The Court also evaluated whether Combs exercised control over the plaintiffs’ wages and hours because Ruiz, Combs’s employee, convinced the employees to return to work by guaranteeing them that they would be paid. The Court conceded that if Ruiz, acting as Combs’s agent, promised that Combs would pay them, then Combs would be the “employer,” Instead, Ruiz asked the workers to “help Munoz” and told them Munoz was “not yet utterly without funds to pay them” because he was still receiving payments from Combs. He did not promise Combs would pay them directly. Also, the plaintiffs were not working for Combs that day because in addition to packing fresh strawberries for Combs to sell, they were also picking freezer berries for another client, and they knew that.

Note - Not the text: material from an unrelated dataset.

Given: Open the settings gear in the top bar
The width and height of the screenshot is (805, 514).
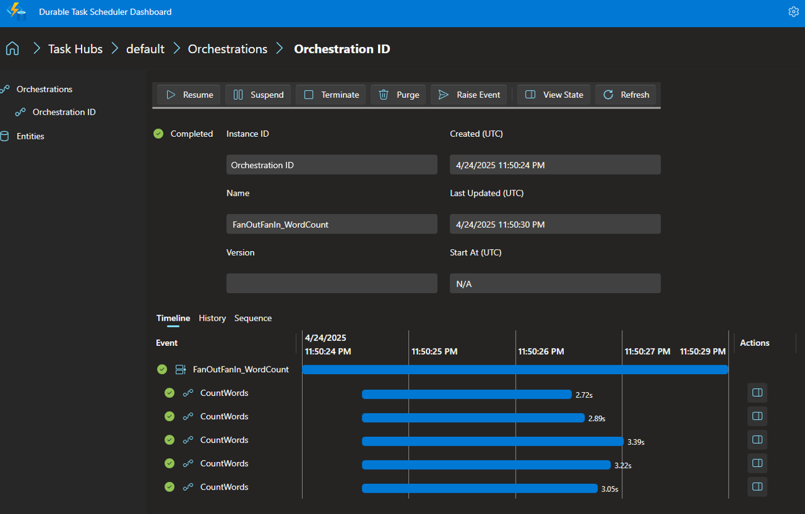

Finally, the Court rejected the plaintiffs’ argument that Apio and Combs were joint employers because they exercised control over working conditions through the field representatives who worked in quality control and contract compliance. While the representatives spoke with the employees about the manner in which the strawberries were packed, the evidence did not show they supervised them.

Thus, even considering the broad definition of “employer” in the IWC’s wage orders, Apio and Combs were not the plaintiffs’ “employers.”

Lessons for Employers

What can businesses learn from the Martinez case? First, to avoid being characterized as “employers” of entities with which they do business, businesses must carefully draft contracts to clearly delineate their relationship with contractors and respective roles. Then, they must stick to those agreed upon roles. For example, in Martinez, Apio refused to circumvent its business relationship with Munoz and pay the plaintiffs directly, even at the DLSE’s request, pointing out that its contractual duty was to Munoz, not the employees. Businesses can draft contracts to specify that the contracting entity is responsible for its employees, and for paying them in accordance with wage and hour laws.

Also, organizations must think carefully about how their own employees interact with others with whom they do business. For example, the defendants’ field representatives in Martinez performed quality control and contract oversight functions, but the responsibility to supervise the plaintiffs’ remained Munoz’s. Munoz also directed where the employees worked, how and when they would be paid, and the like. Even though the field representatives were responsible for ensuring the end product, they did not interfere with Munoz’s right to control the supervision of the employees.

Moreover, the Martinez decision reminds employers to think carefully about their relationships with other workers, such as independent contractors and temporary employees placed through employment agencies. Employers should recognize that these individuals may be considered “employees” for certain purposes, including establishing liability for wage and hour violations, if the business exercises sufficient control over hiring, training, supervision, termination, and the like.

Finally, all businesses must understand the wage and hours laws that may apply to them as either primary or joint employers. The Martinez opinion emphasized the IWC’s role in regulating wages and working conditions, and in enacting rules and regulations to affect that purpose. The IWC has done just that through its wage orders, which contain many of the important details about common wage and hour issues, such as minimum wages, overtime, and rest and meal periods. However, the wage orders also contain details about less well known requirements, such as creating valid alternative workweek schedules, the duty to provide seating for employees, and providing changing rooms. In short, employers should look to the wage orders to ensure they are complying with all applicable wage and hour laws.